TEXT SEGMENT:

*** Begin section ***

Juris Pagrabs - Director of IR and Group Treasurer
Thank you, Andrea. Good morning, everyone, and welcome to Spartan Motors' 2017 Second Quarter Earnings Call. I'm Juris Pagrabs, and joining me on the call today is Daryl Adams, our President and Chief Executive Officer; and Rick Sohm, our Chief Financial Officer.
For today's call, we've included a presentation deck, which will be filed with the SEC and is also available on our website at spartanmotors.com. You may download the deck from the Investor Relations section of our website to follow along with our presentation during the call.
Before we start today's call, please turn to Page 2 of the presentation for our safe harbor statement. You should be aware that certain statements made during today's conference call, which may include management's current outlook, viewpoint, predictions and projections regarding Spartan Motors and its operations, may be considered forward-looking statements under the Private Securities Litigation Reform Act of 1995.
I caution you that as with any prediction or projection, there are a number of factors that could cause Spartan's actual results to differ materially from projections. All known risks that management believes could materially affect the results are identified in our Forms 10-K and 10-Q filed with the SEC. However, there may be other risks that we cannot anticipate.
For today's call, Daryl will provide an overview of the second quarter and a brief business update, and Rick will review the second quarter results and our 2017 guidance. We plan to then return to Daryl for closing remarks before proceeding to the question-and-answer portion of the call.
At this time, I'm pleased to turn the call over to our CEO, Daryl Adams, for his opening remarks, which begin on Slide 3.
Daryl M. Adams - CEO, President and Director
Thank you, Juris. Good morning, everyone. Thank you for joining us on Spartan Motors' 2017 Second Quarter Conference Call. I'm pleased to report another solid quarter of sales growth and operational improvement, which marks our sixth profitable quarter in a row despite being up against some difficult comparisons year-over-year. As expected, our results for the quarter were impacted by volume and mix, defense order that did not reoccur and the timing of our previously announced Reach vehicle order.
Revenues for the quarter rose 4.4% to $169.7 million from $162.5 million a year ago. The increase in sales was driven by the acquisition of Smeal, which closed earlier this year. Smeal contributed $30 million in net revenue during the second quarter. For the second quarter, we reported adjusted net income of $2.4 million or $0.07 per share compared to $6.3 million or $0.19 per share last year. Even with the comparative headwinds, we made significant progress in operational improvements, which I'll talk about in a few minutes.

*** End section ***

EXERCISE TASKS:
**A.** According to the earnings call transcript, how much net revenue did Smeal contribute during the second quarter?
**B.** Reproduce the earnings call transcript between "Juris Pagrabs - Director" and "during the call.", inclusive.

GIVEN DATA:

*** Begin section ***

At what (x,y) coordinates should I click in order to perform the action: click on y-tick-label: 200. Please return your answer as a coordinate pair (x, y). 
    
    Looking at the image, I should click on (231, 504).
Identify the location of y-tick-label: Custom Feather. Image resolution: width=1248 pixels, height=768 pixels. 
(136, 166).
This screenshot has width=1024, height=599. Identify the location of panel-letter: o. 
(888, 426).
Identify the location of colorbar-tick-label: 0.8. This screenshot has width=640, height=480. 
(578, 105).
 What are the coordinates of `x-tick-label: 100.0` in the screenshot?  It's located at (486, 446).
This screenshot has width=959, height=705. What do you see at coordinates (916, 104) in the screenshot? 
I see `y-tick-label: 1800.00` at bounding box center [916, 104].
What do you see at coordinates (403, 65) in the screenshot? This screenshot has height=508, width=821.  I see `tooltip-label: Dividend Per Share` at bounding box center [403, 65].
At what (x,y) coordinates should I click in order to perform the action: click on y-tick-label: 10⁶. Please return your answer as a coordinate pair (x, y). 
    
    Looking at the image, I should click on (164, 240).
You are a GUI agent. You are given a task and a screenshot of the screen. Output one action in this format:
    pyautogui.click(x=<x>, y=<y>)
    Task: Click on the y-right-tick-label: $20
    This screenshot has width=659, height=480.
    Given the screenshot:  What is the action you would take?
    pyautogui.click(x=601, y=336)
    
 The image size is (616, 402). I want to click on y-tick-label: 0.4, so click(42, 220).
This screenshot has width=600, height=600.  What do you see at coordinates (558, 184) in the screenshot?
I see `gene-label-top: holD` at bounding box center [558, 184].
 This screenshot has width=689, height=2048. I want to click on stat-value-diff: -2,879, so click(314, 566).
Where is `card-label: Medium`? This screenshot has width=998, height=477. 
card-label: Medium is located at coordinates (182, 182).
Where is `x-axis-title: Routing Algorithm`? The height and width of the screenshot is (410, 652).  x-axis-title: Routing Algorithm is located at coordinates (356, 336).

*** End section ***

RESPONSE LIST:
**A.** $30 million

**B.**
Juris Pagrabs - Director of IR and Group Treasurer
Thank you, Andrea. Good morning, everyone, and welcome to Spartan Motors' 2017 Second Quarter Earnings Call. I'm Juris Pagrabs, and joining me on the call today is Daryl Adams, our President and Chief Executive Officer; and Rick Sohm, our Chief Financial Officer.
For today's call, we've included a presentation deck, which will be filed with the SEC and is also available on our website at spartanmotors.com. You may download the deck from the Investor Relations section of our website to follow along with our presentation during the call.